The wives' joint ownership interest in the defendants' property is determined by Ohio law. See In re Hutchison's Estate, 166 N.E. 687, 690 (Ohio 1929). In Hutchison, a husband purchased stock with funds from a bank account held jointly with his wife. With respect to the spouses' interests in the stock while both were alive, the court concluded that property purchased for ownership in common, during joint lives, and with a right of survivorship vested an undivided one-half interest in each spouse. Id. at 687-688. Joint and survivorship bank accounts and certificate of deposits are the exception to the rule in Hutchison. During the lifetime of the parties, a joint and survivorship account belongs to the parties in proportion to the contributions made by each party, unless there is clear and convincing evidence of a different intent. Thompson v. Botts, 423 N.E.2d 90, 94 (Ohio 1981); see also Kristofik v. Bank One, Akron, 517 N.E.2d 272 (Ohio Ct.App.1986) (quoting Thompson and holding presumption of ownership in proportion to contribution of joint tenants in certificate of deposit with survivorship provision).5
In the present case, the district court clarified the preliminary injunction by expressly allowing the wives "to expend without further restriction their undivided one-half interest in assets held jointly with right of survivorship, provided their interest in such assets was acquired prior to the date of the onset of the defendants' alleged fraud." LOF argues that the law of the case doctrine should have barred the district court from modifying Judge Potter's previous order denying the wives' January 28, 1994, motion to modify the injunction. Under the law of the case doctrine, "a decision on an issue made by a court at one stage of a case should be given effect in successive stages of the same litigation." United States v. Todd, 920 F.2d 399, 403 (6th Cir. 1990) (citation omitted). Even if the doctrine applied here, the district court has the power to revisit prior decisions of its own or of a coordinate court. Id. (citations omitted).

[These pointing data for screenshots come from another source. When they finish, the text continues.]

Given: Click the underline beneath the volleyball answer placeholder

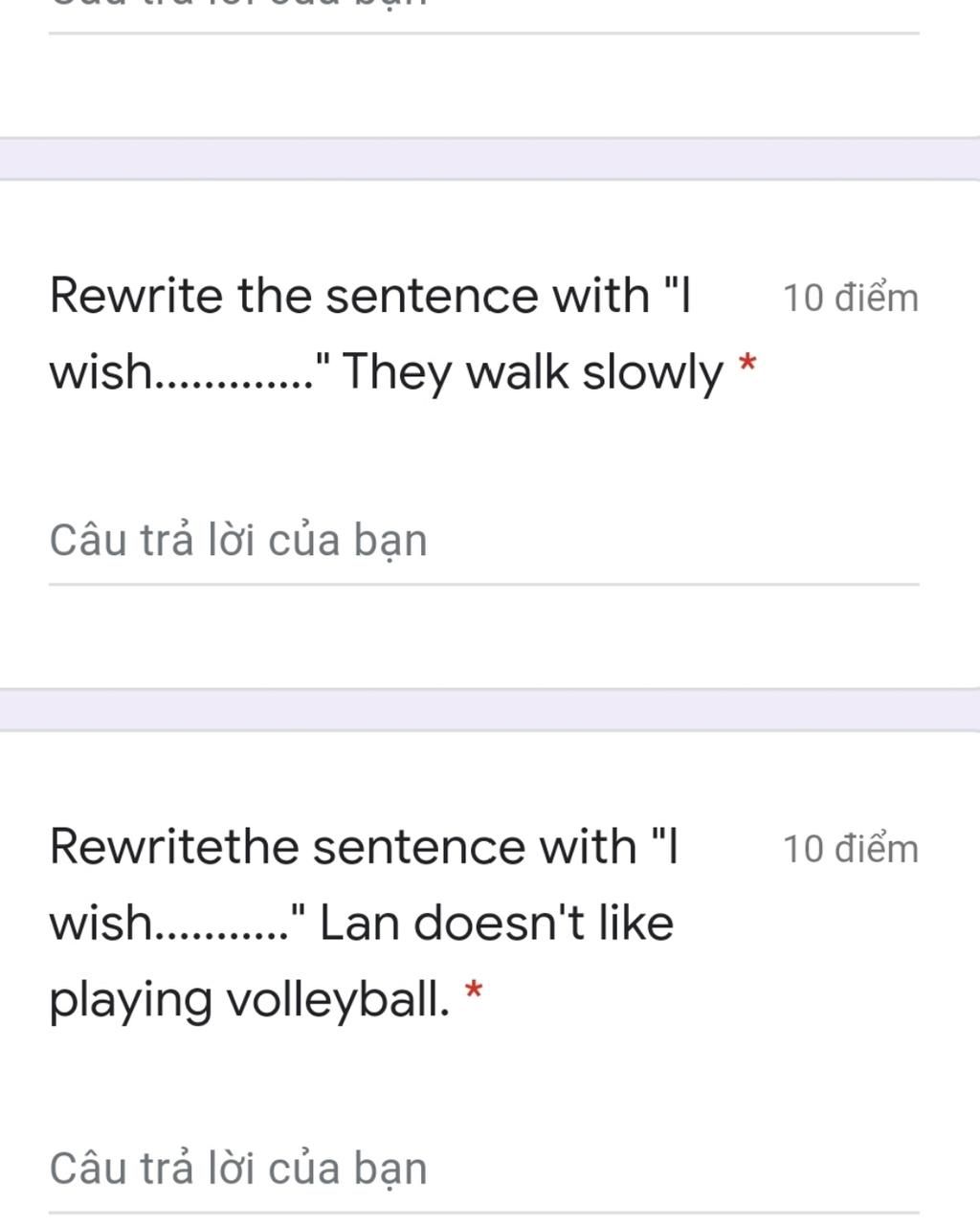Looking at the screenshot, I should (483, 1212).
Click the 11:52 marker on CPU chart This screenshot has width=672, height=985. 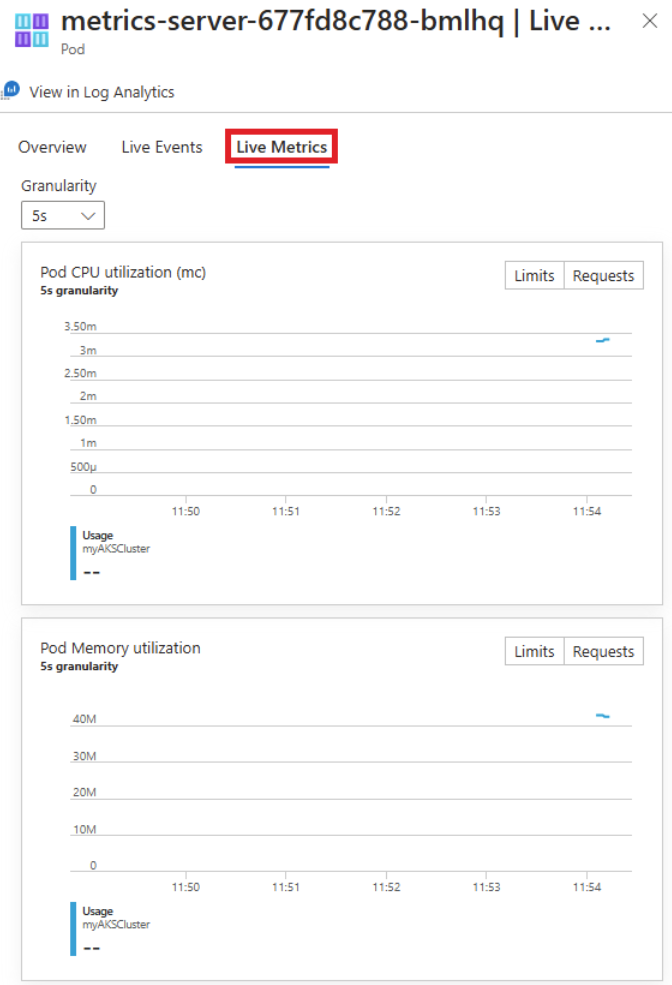386,511
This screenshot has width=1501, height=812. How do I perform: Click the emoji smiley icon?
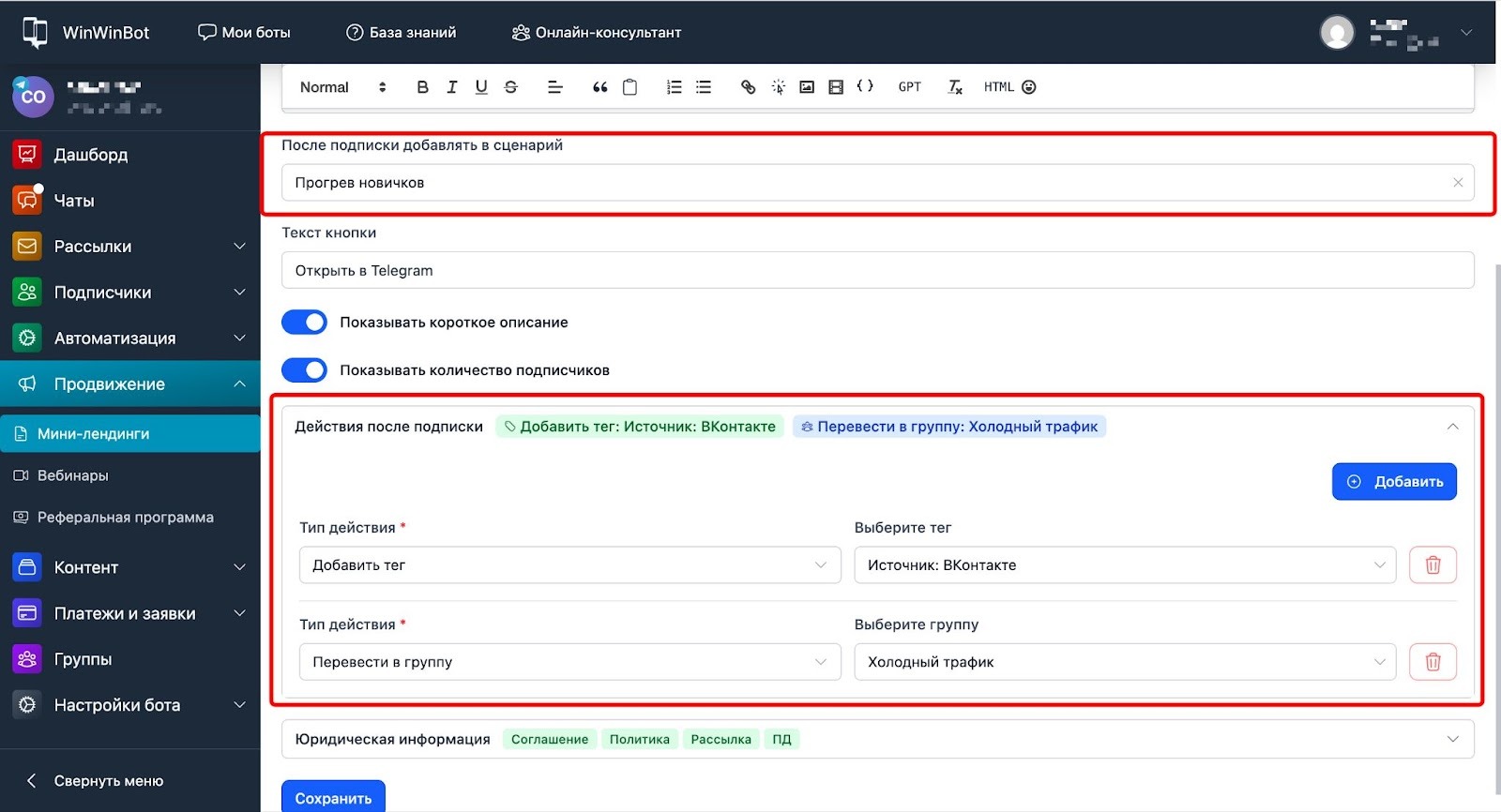[x=1029, y=87]
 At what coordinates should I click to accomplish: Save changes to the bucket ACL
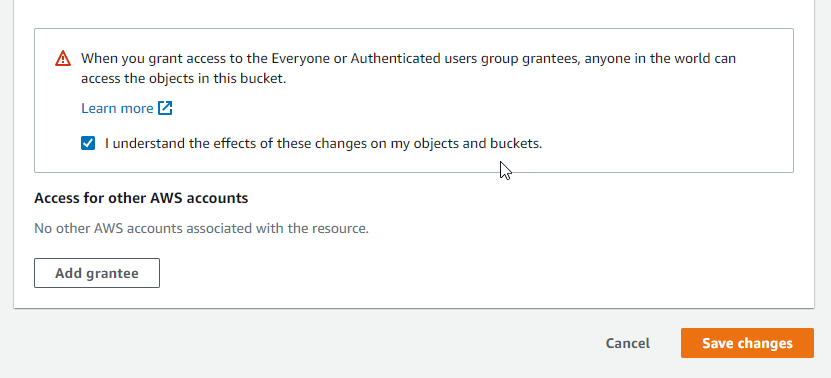(x=747, y=343)
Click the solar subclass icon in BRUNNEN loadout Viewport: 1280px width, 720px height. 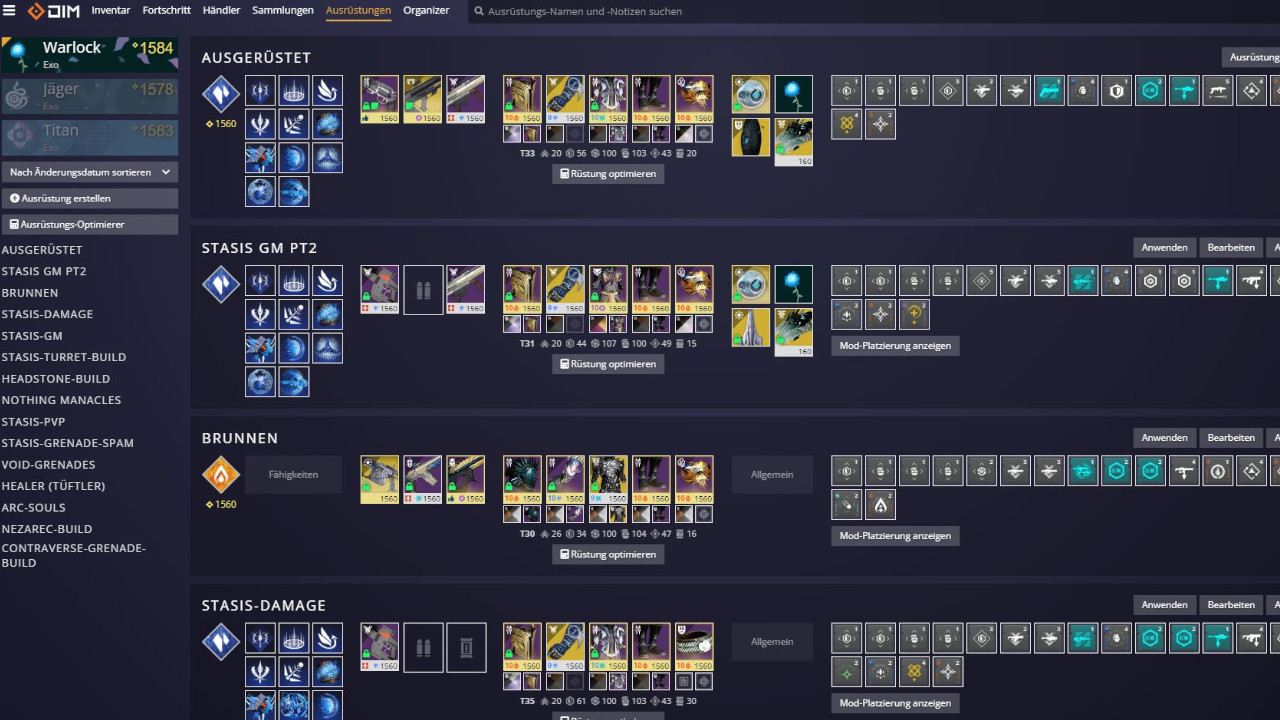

The district court's order is consistent with the previous order entered by Judge Potter on February 28, 1994. The previous order noted that pre-fraud or unrelated assets (such as a savings account funded by a wife's separate earnings) were not subject to the injunction. LOF argues that the district court should have concluded that the wives have a right to jointly held property only to the extent of the wives' contributions. According to Ohio law, LOF's argument is meritless, unless the property is a joint and survivorship account or certificate of deposit. See Thompson, 423 N.E.2d at 94; Hutchinson, 166 N.E.2d at 687-88.
Alternatively, LOF argues that the district court's order granting the wives' motion does not comply with Fed. R. Civ. P. 65(d). The district court's order does not violate the specificity requirement of Fed. R. Civ. P. 65(d) as the order could easily be interpreted to allow the wives a one-half interest in any assets which are: 1) purchased prior to November 30, 1990, i.e., prior to the alleged fraud; 2) jointly held with right of survivorship, excluding bank accounts and certificates of deposit; and 3) not commingled or improved with fraud-derived funds; or 4) entirely unrelated to the fraud, such as a savings account funded solely by a wife's earnings. In conclusion, the district court did not abuse its discretion in allowing the wives access to their undivided one-half interests in pre-fraud assets.
B. The institution of criminal proceedings is a change of circumstances warranting modification of the preliminary injunction.
LOF cites United States v. Swift & Co., 286 U.S. 106 (1932), for the proposition that the agreed preliminary injunction order cannot be modified without a significant change of circumstances. This court has noted that a consent decree can be modified by " ' [n]othing less than a clear showing of grievous wrong.' " Lorain NAACP v. Lorain Bd. of Educ., 979 F.2d 1141, 1148 (6th Cir. 1992) (quoting Swift, 286 U.S. at 119), cert. denied, 509 U.S. 905 (1993). Although LOF and the defendants consented to the preliminary injunction, both retained the right to appeal the scope of the injunction. Therefore, it is difficult to describe the present injunction as a consent decree with regard to its scope. Regardless of whether the agreement between LOF and the defendants is a consent decree, a change of circumstances here justifies the district court's modification.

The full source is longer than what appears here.